Women can be affected as much as men
Importantly, it appears that women can be just as affected as men, particularly in the early stages of the disease, said Dr. Sengupta.
“In the old days, people just thought of it as a ‘men-only’ disease, but what we’ve learned is that the earlier stage of the disease, the prevalence is much more 50:50,” he said.
“The sad part is that over the years women have been really underdiagnosed because of this false message that has gone about, saying women can’t get it. So, sadly, you see greater delays in diagnosis in women because of that.”
Other symptoms and associated conditions
In people with early axSpA, “pain tends to be over the sacroiliac joints, which is over the buttocks, so it’s often confused with sciatica,” explains Dr. Sengupta. Alternating buttock pain is something to take note of, as is tendonitis and enthesitis. The latter is inflammation where the tendons or ligaments are inserted into bone, so it means that people may have problems such as Achilles heel, tennis elbow, or even musculoskeletal chest pain. Dactylitis – swollen fingers or toes – is another sign seen in some people with axSpA.
Associated conditions (including family history)
- Psoriasis.
- Inflammatory bowel disease.
- Eye inflammation (uveitis or iritis).
“Family history is also really important,” although not essential, Dr. Sengupta said. And not only if there is axSpA in the family, but also if there are other conditions such as psoriasis or inflammatory bowel disease. Another commonly associated condition is eye inflammation, which can be uveitis or iritis.
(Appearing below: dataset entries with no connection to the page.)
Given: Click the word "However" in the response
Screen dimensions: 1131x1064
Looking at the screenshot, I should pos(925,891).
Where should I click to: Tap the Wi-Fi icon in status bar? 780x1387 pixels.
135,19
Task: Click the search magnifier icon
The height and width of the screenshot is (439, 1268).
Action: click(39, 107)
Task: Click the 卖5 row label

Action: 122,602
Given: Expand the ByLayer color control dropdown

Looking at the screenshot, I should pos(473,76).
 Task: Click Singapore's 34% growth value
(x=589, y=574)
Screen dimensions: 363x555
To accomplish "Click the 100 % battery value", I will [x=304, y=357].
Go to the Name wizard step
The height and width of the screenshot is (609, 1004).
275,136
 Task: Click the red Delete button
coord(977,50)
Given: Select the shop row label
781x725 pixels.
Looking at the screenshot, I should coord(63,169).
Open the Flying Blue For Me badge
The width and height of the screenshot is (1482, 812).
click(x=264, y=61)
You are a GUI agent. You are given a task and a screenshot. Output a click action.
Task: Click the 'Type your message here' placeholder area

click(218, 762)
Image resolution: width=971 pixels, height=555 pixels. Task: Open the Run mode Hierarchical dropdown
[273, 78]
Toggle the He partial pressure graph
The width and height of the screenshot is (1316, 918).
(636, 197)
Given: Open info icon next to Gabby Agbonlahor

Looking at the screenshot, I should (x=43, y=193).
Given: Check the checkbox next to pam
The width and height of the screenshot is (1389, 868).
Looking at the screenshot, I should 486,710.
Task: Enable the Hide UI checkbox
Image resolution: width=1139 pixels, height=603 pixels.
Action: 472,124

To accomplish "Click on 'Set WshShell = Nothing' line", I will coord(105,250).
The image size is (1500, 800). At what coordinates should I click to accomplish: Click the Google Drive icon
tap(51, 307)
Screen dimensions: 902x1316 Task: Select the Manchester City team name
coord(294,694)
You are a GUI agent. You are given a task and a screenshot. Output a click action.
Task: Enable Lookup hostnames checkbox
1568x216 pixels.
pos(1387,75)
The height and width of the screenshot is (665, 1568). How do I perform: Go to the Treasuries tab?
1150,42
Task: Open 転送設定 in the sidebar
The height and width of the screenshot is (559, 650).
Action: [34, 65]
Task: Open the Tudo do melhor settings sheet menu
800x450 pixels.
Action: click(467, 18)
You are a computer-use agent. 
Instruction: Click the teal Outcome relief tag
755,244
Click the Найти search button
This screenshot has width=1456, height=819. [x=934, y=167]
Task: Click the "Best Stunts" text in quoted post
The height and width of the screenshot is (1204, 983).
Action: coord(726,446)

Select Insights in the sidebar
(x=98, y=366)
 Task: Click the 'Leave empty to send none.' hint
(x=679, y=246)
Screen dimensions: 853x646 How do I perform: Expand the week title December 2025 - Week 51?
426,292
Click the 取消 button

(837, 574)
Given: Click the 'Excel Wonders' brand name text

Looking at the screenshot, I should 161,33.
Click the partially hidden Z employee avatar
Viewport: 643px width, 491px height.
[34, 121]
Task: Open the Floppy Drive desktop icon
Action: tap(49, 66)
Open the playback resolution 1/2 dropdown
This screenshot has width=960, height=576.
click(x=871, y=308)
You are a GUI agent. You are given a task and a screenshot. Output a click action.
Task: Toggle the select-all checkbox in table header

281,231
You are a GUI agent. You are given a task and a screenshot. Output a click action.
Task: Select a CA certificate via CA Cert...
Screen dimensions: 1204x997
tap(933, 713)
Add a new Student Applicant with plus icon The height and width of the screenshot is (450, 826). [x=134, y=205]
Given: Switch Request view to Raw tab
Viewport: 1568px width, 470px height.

What about tests and tools?
Testing for HLA-B27 – which has a known association with axSpA – and measuring blood levels of C-reactive protein may be helpful, but “even if they are normal, that shouldn’t be reassuring you that this can’t be ankylosing spondylitis [in a patient with a] strong inflammatory back pain story.”
Ordering an MRI scan may be possible within primary care, depending on where you are in the world, but the results do need to be interpreted with expert eyes, Dr. Sengupta advises.
There are online tools available to help with the diagnosis of axSpA, Dr. Sengupta said, such as the Spondyloarthritis Diagnosis Evaluation Tool (SPADE). Efforts are also underway to create online systems that help to flag symptoms in general practice.
Tests and tools
- HLA-B27 association.
- Elevated C-reactive protein.
- Sacroiliitis on MRI.
- SPADE tool.
The bottom line is that many more patients could potentially be identified earlier in primary care by careful assessment of the clinical symptoms and asking about the family history and associated conditions.
At its simplest, if you see “someone under the age of 45, if they’ve had 3 months of back pain, and they keep on coming back to say, ‘My back’s really bad,’ think about axial spondyloarthritis,” said Dr. Sengupta.
A version of this article first appeared on Medscape.com.